▶ _WHAT THIS TASK INVOLVES_:
The listing is to be reproduced in full, with no character altered.
**** STORED DATA ****
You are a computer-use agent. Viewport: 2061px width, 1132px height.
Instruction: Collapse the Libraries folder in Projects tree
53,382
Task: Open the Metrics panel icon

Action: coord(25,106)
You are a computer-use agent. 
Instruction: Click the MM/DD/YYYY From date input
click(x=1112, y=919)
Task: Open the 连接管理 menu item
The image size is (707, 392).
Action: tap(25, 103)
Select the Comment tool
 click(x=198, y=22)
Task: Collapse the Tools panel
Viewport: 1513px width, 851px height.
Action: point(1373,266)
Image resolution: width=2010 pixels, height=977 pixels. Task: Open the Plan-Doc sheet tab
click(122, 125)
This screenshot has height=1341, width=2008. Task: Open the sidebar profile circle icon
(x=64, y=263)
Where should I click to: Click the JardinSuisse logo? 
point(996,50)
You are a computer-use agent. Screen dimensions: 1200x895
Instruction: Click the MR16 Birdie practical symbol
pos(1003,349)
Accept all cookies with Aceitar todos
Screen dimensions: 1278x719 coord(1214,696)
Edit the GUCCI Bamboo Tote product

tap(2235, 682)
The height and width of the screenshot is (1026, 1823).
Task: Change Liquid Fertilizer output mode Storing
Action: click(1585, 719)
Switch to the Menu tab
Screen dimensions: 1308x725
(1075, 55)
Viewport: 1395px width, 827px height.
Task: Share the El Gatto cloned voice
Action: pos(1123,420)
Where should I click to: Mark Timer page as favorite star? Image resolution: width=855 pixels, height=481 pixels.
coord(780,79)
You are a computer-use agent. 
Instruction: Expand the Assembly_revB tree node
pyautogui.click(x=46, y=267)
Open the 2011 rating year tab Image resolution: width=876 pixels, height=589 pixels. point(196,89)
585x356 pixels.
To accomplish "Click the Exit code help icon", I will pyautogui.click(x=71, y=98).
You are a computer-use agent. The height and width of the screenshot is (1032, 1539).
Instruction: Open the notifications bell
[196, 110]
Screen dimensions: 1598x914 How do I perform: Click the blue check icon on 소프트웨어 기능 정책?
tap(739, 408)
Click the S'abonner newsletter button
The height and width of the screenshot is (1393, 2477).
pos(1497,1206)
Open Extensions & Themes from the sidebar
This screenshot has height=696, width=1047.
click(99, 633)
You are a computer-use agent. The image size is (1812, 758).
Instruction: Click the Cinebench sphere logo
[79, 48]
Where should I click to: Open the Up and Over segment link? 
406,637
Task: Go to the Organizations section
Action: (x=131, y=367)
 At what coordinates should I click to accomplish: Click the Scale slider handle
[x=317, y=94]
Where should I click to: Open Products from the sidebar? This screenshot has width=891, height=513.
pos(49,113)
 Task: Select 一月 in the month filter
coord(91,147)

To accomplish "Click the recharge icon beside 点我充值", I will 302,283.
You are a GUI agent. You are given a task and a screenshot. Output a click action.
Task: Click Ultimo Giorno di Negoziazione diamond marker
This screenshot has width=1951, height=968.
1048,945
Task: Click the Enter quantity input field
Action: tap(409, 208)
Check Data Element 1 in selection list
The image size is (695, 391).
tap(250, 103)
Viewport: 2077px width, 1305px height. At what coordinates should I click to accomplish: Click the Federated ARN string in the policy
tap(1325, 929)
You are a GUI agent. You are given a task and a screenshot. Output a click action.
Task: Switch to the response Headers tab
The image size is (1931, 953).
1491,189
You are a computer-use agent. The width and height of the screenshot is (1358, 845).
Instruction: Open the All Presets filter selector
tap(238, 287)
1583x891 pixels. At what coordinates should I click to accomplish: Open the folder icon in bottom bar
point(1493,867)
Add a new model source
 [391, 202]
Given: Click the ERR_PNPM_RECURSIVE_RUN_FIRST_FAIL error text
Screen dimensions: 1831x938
****
▶ _TASK OUTPUT_:
You are a computer-use agent. Viewport: 2061px width, 1132px height.
Instruction: Collapse the Libraries folder in Projects tree
53,382
Task: Open the Metrics panel icon

Action: coord(25,106)
You are a computer-use agent. 
Instruction: Click the MM/DD/YYYY From date input
click(x=1112, y=919)
Task: Open the 连接管理 menu item
The image size is (707, 392).
Action: tap(25, 103)
Select the Comment tool
 click(x=198, y=22)
Task: Collapse the Tools panel
Viewport: 1513px width, 851px height.
Action: point(1373,266)
Image resolution: width=2010 pixels, height=977 pixels. Task: Open the Plan-Doc sheet tab
click(122, 125)
This screenshot has height=1341, width=2008. Task: Open the sidebar profile circle icon
(x=64, y=263)
Where should I click to: Click the JardinSuisse logo? 
point(996,50)
You are a computer-use agent. Screen dimensions: 1200x895
Instruction: Click the MR16 Birdie practical symbol
pos(1003,349)
Accept all cookies with Aceitar todos
Screen dimensions: 1278x719 coord(1214,696)
Edit the GUCCI Bamboo Tote product

tap(2235, 682)
The height and width of the screenshot is (1026, 1823).
Task: Change Liquid Fertilizer output mode Storing
Action: click(1585, 719)
Switch to the Menu tab
Screen dimensions: 1308x725
(1075, 55)
Viewport: 1395px width, 827px height.
Task: Share the El Gatto cloned voice
Action: pos(1123,420)
Where should I click to: Mark Timer page as favorite star? Image resolution: width=855 pixels, height=481 pixels.
coord(780,79)
You are a computer-use agent. 
Instruction: Expand the Assembly_revB tree node
pyautogui.click(x=46, y=267)
Open the 2011 rating year tab Image resolution: width=876 pixels, height=589 pixels. point(196,89)
585x356 pixels.
To accomplish "Click the Exit code help icon", I will pyautogui.click(x=71, y=98).
You are a computer-use agent. The height and width of the screenshot is (1032, 1539).
Instruction: Open the notifications bell
[196, 110]
Screen dimensions: 1598x914 How do I perform: Click the blue check icon on 소프트웨어 기능 정책?
tap(739, 408)
Click the S'abonner newsletter button
The height and width of the screenshot is (1393, 2477).
pos(1497,1206)
Open Extensions & Themes from the sidebar
This screenshot has height=696, width=1047.
click(99, 633)
You are a computer-use agent. The image size is (1812, 758).
Instruction: Click the Cinebench sphere logo
[79, 48]
Where should I click to: Open the Up and Over segment link? 
406,637
Task: Go to the Organizations section
Action: (x=131, y=367)
 At what coordinates should I click to accomplish: Click the Scale slider handle
[x=317, y=94]
Where should I click to: Open Products from the sidebar? This screenshot has width=891, height=513.
pos(49,113)
 Task: Select 一月 in the month filter
coord(91,147)

To accomplish "Click the recharge icon beside 点我充值", I will 302,283.
You are a GUI agent. You are given a task and a screenshot. Output a click action.
Task: Click Ultimo Giorno di Negoziazione diamond marker
This screenshot has width=1951, height=968.
1048,945
Task: Click the Enter quantity input field
Action: tap(409, 208)
Check Data Element 1 in selection list
The image size is (695, 391).
tap(250, 103)
Viewport: 2077px width, 1305px height. At what coordinates should I click to accomplish: Click the Federated ARN string in the policy
tap(1325, 929)
You are a GUI agent. You are given a task and a screenshot. Output a click action.
Task: Switch to the response Headers tab
The image size is (1931, 953).
1491,189
You are a computer-use agent. The width and height of the screenshot is (1358, 845).
Instruction: Open the All Presets filter selector
tap(238, 287)
1583x891 pixels. At what coordinates should I click to accomplish: Open the folder icon in bottom bar
point(1493,867)
Add a new model source
 [391, 202]
Given: Click the ERR_PNPM_RECURSIVE_RUN_FIRST_FAIL error text
Screen dimensions: 1831x938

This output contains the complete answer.